Lapidarny, poetycki tekst w połączeniu z pięknymi ilustracjami wzrusza i działa na wyobraźnię.

W rekomendowanej przez nas książce radość skacze na trampolinie, u nas pierwszego wiosennego dnia, wespół z delikatnym, pachnącym wiatrem wybiera się na przejażdżkę rowerową. A dla Was czym jest radość? Jesteśmy ciekawi jak wygląda – zapraszamy do komentarzy.

… z elementami biblioterapii. Dziś (09.02.) zachęcamy do przeczytania „A królik słuchał” Cori Doerrfeld.

„Pewnego dnia Taylor postanowił coś zbudować. Coś nowego. Coś wyjątkowego. Coś niesamowitego. Taylor był taki dumny. Lecz wtem, zupełnie niespodzianie…”. Tak, tak budowla runęła i zaczęło się… Pojawił się kurczak, niedźwiedź, słoń…. itd., itd., …wszyscy oczywiście z dobrymi radami, najlepszymi rozwiązaniami… Ale przecież, kiedy runie nam świat, potrzebujemy kogoś, kto posiedzi z nami w ciszy i … posłucha … i przytuli.

Dziś (16.02.) zachęcamy do przeczytania „Pięciu Nieudanych” Beatryce Alemagnamy.

„Było ich pięciu. Pięciu Nieudanych. Pierwszy był dziurawy… Drugi był złożony na pół, jak list do wysłania. Trzeci był sflaczały…Czwarty był postawiony na głowie… Piąty był felerny od stóp do głów… Pewnego dnia, nie wiadomo skąd, przybył niezwykły gość. Był piękny i gładki, po prostu idealny… – Więc żaden z Was pożytek! Jesteście naprawdę do niczego – oburzył się Idealny…” Ale czy miał rację? Skoro: Dziurawy nigdy się nie złościł bo złość przelatywała przez niego na wylot, Złożony-Na-Pół przechowywał w zgięciach wszystkie piękne wspomnienia, Postawiony-Na-Głowie – widział rzeczy, których nie widzą inni, Felerny, kiedy coś mu w końcu wyszło, ogłaszano święto.

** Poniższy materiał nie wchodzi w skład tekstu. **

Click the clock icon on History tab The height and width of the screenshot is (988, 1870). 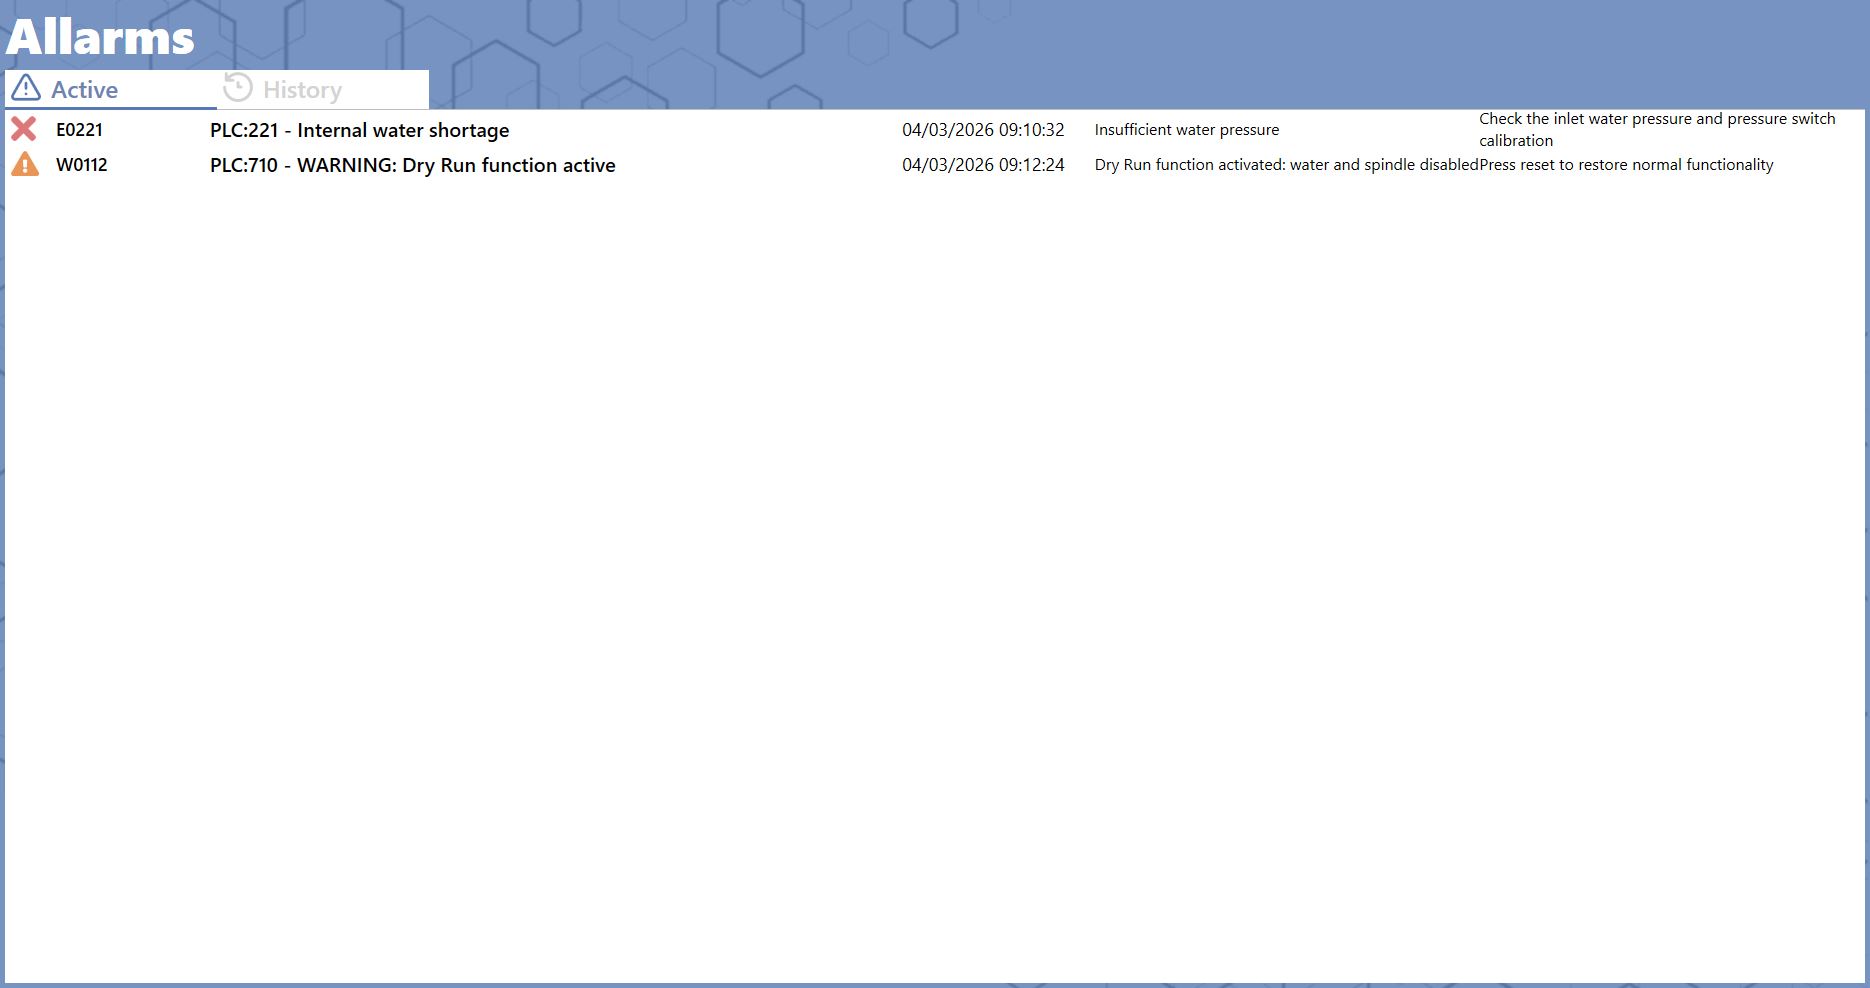pos(238,87)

Jak się skończyła ta historia? Nieudani poszli sobie i zastawili idealnego z głupią miną … i się nie załamali bo byli szczęśliwi.

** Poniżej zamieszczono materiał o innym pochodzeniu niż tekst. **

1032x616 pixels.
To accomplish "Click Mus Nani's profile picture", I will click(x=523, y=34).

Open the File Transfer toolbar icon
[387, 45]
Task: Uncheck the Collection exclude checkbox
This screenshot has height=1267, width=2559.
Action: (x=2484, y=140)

Musicie koniecznie przeczytać tę lekką, poetycką opowieść o tym, że nie trzeba być idealnym, by żyć szczęśliwie, i że nikt nie powinien tego szczęścia z nas wymiatać…

I może jeszcze to, że to książka także dla wszystkich Idealnych, którzy nie mogą być idealni nie będąc życzliwymi i nie posiadając szacunku do innych i do inności.

Jak co wtorek zapraszamy na szczyptę biblioterapii…

„Jedna osoba. Leży w łóżku i liczy uderzenia swojego serca. Zastanawia się, ilu ludzi patrzy w tej chwili na te same gwizdy… Dziesięć osób w salonie fryzjerskim. Jedna z nich wybiera się na przyjęcie. Jedna szykuje się do dalekiej podróży. Jednej właśnie przyszedł do głowy pomysł na biznes…Dwadzieścia osób na lekcji historii w szkole. Jedna z mich myśli o ludziach, którzy żyli przed nami. Jedna zgubiła misa przytulankę. Jedna boi się treningu piłki nożnej. Jedna zostanie w przyszłości premierem… Trzydzieści osób w parku. Jedna z nich pierwszy raz w życiu stoi na rękach. Dwie nigdy wcześniej nie były w parku. Nikt nie widzi, że ktoś właśnie popełnia przestępstwo… Czterysta osób na demonstracji. Jedna z nich chce nauczyć się czytać. Jedna potrzebuje ważnej operacji. Jedna marzy o teleskopie. Jedna chciałby znaleźć przyjaciela. Wszystkie pragną lepszego świata… Tysiąc osób obserwujących wielką kometę, która kolejny raz minie Ziemię za 2533 lata. Wiele z nich zastanawia się, czy istnieje życie na innych planetach. Żadna nie ma pewności, jaki jest sens życia… Siedem miliardów siedemset milionów osób na tej samej planecie. Każda z nich ma własną, wyjątkową historię. Wszyscy się liczą. Jedną z tych osób jesteś Ty!”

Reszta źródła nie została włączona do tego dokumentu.